There are many factors that this statement fails to take into account. Perhaps most importantly, the efficiency at which that energy is turned into useful power to propel the vehicle. Further, this is speaking very broadly about these fuel sources, and so is not directly applicable to specific complex. A quick google search surfaced a DOE primer[1] on EVs that claims that they are both "Energy Efficient" since "Electric vehicles convert about 59–62% of the electrical energy from the grid to power at the wheels—conventional gasoline vehicles only convert about 17–21% of the energy stored in gasoline to power at the wheels." and "Environmentally Friendly" because "EVs emit no tailpipe pollutants, although the power plant producing the electricity may emit them. Electricity from nuclear-, hydro-, solar-, or wind-powered plants causes no air pollutants." On the latter point, power plant technology is increasingly moving away from dirty coal generation processes in the developed world, so gas powered vehicles will be at an increasingly great disadvantage.

The EPA also uses a method for rating vehicle fuel efficiency of non-petrol burning vehicles called eMPG[2] (effective miles per gallon) that takes into account the energy potential of the ultimate fuel source/sources used by the vehicle and converts them to the MPG (miles per gallon of petrol) scale. Electric vehicles rule the top of the rated vehicles followed by a couple hybrids and deisel compacts. EVs tend to be ~2x more fuel efficient than similarly sized petrol vehicles when compared by this particular method.

Concerning the Model S in particular, the EPA rates it as the most fuel efficient large sedan at 95 eMPG. Speaking generally, the only car class (does not take into account trucks and SUVs) that is led in fuel efficiency according to the EPA is the Midsize Station Wagon class. It is led by the Prius Model V, and the class does not seem to have a pure EV option. Every other class is led in fuel efficiency by an EV.

Finally, according to the EPA's Greenhouse Gas Emissions calculator, the 2013 Tesla model S generates a US average of 250 grams per mile driven of Greenhouse gas emissions compared to the average new car at 500 gpm[3]. So half as bad as the average new vehicle in terms of GHG emissions.

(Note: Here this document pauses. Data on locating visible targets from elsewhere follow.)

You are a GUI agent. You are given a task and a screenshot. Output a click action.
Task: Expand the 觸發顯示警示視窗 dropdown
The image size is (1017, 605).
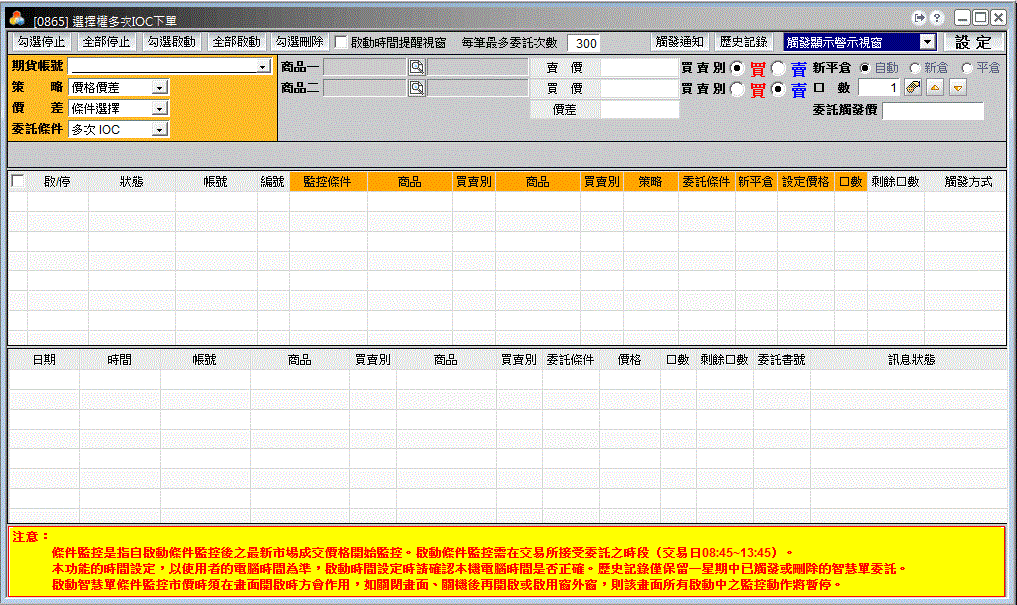click(x=927, y=42)
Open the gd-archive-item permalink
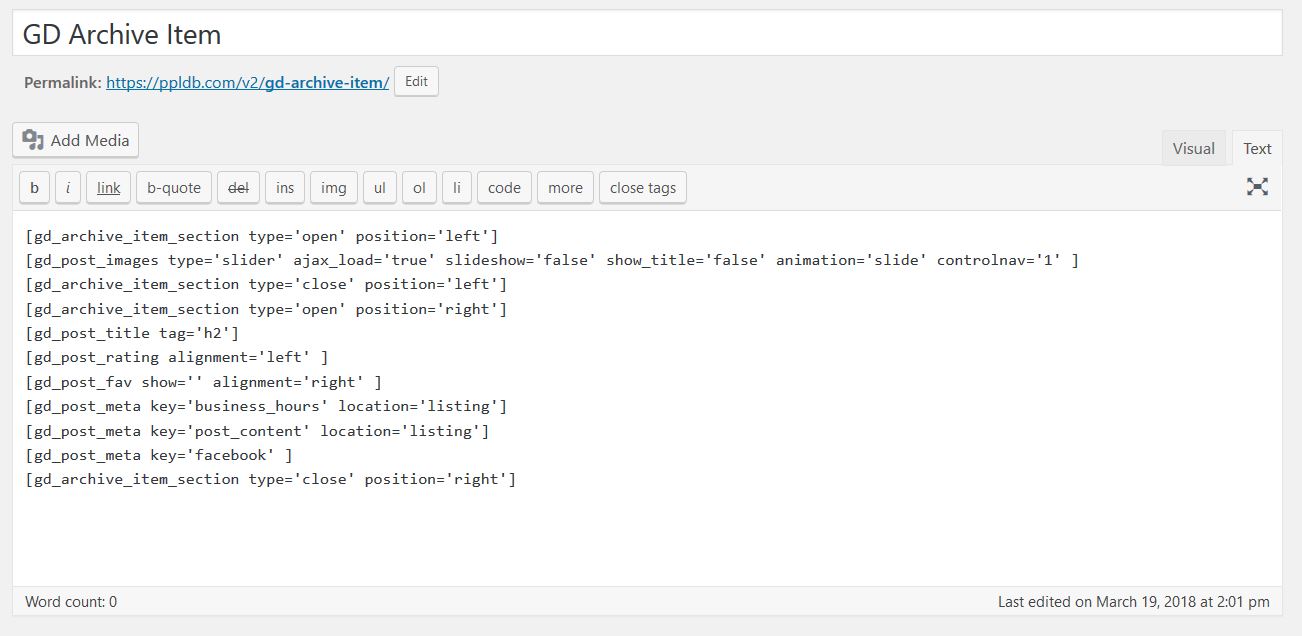 tap(247, 83)
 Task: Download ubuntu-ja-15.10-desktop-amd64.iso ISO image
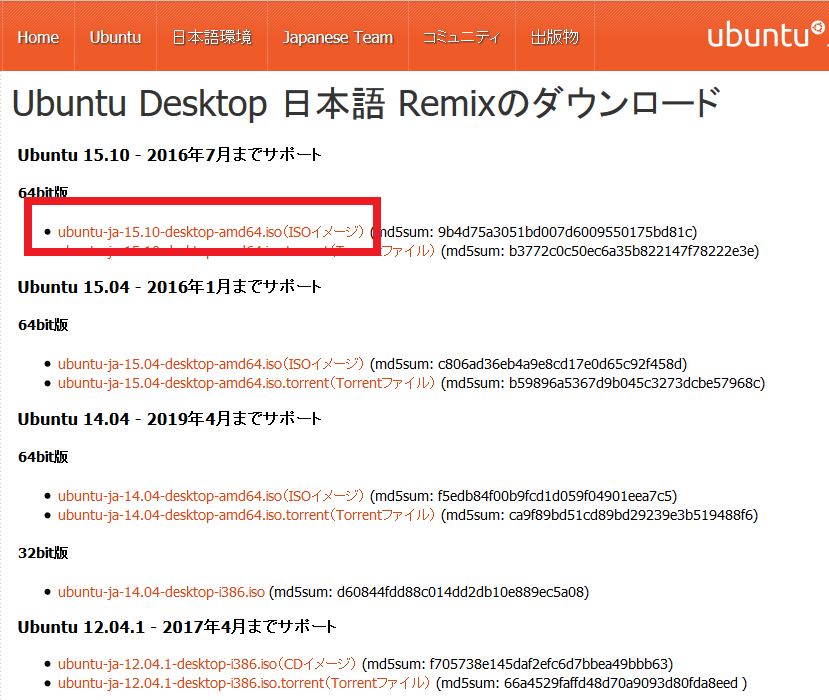point(211,232)
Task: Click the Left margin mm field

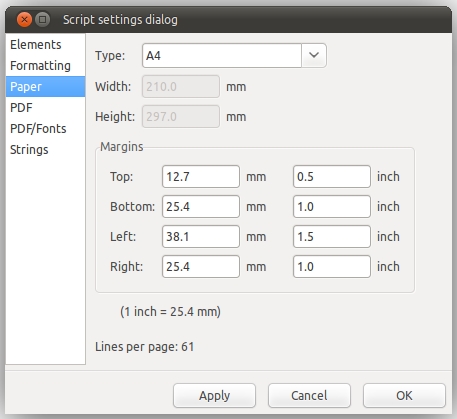Action: [201, 236]
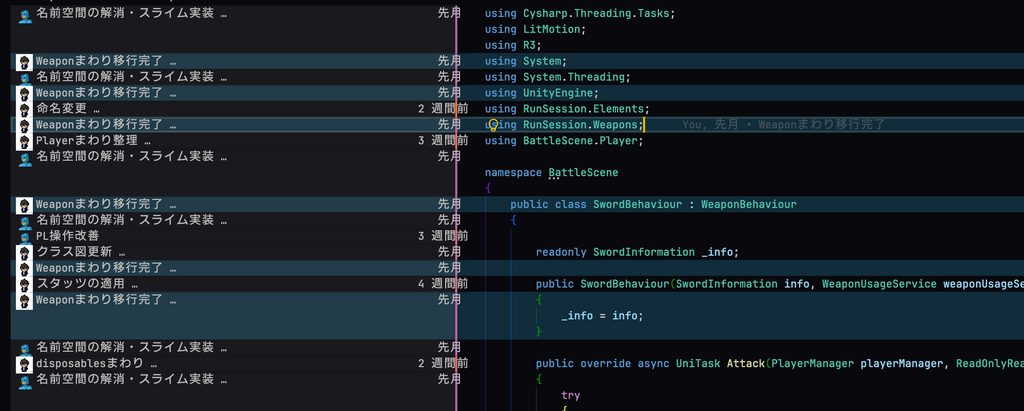Click avatar beside クラス図更新 commit

pos(25,252)
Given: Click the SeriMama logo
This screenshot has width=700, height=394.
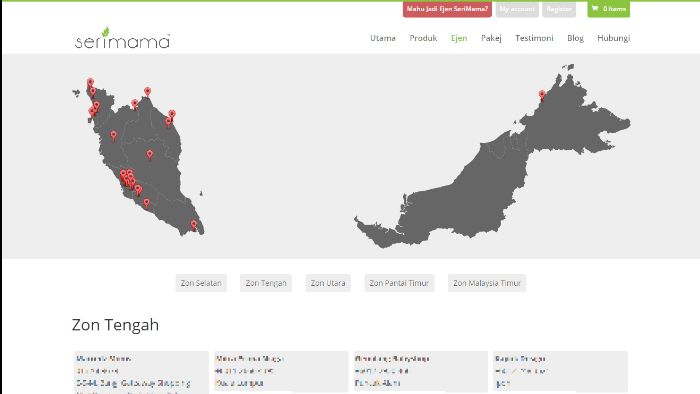Looking at the screenshot, I should click(122, 38).
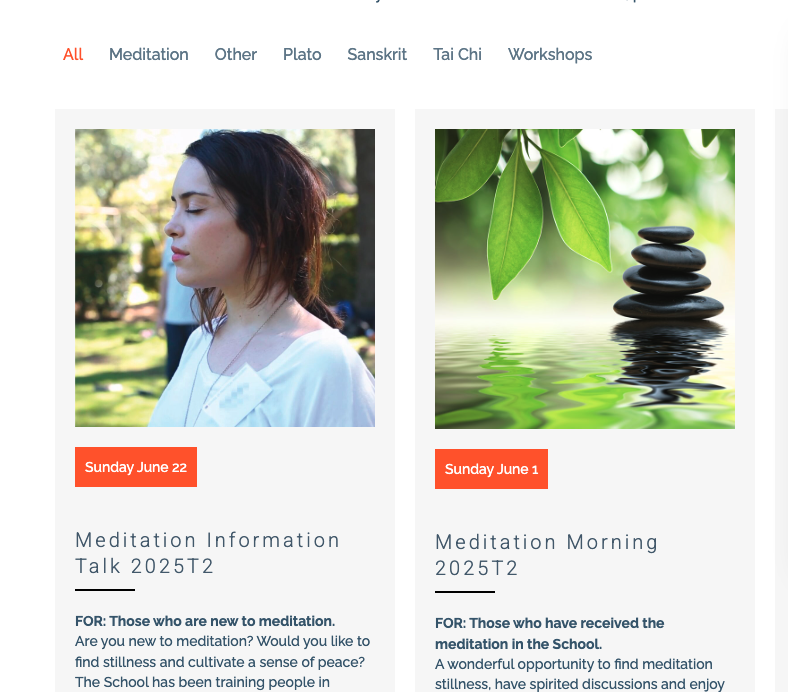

P.S. Sorry for the somewhat poorly structured nature of this comment. It evolved organically along with the research used to produce it.

[1]http://www.fueleconomy.gov/feg/evtech.shtml

[2]http://www.epa.gov/carlabel/electriclabelreadmore.htm#2

[3]http://www.fueleconomy.gov/feg/Find.do?zipCode=78641&year=20...

[edit: I can never seem to remember that the editor eats up single newlines, fixed the footnotes section so that they don't all appear on the same line.]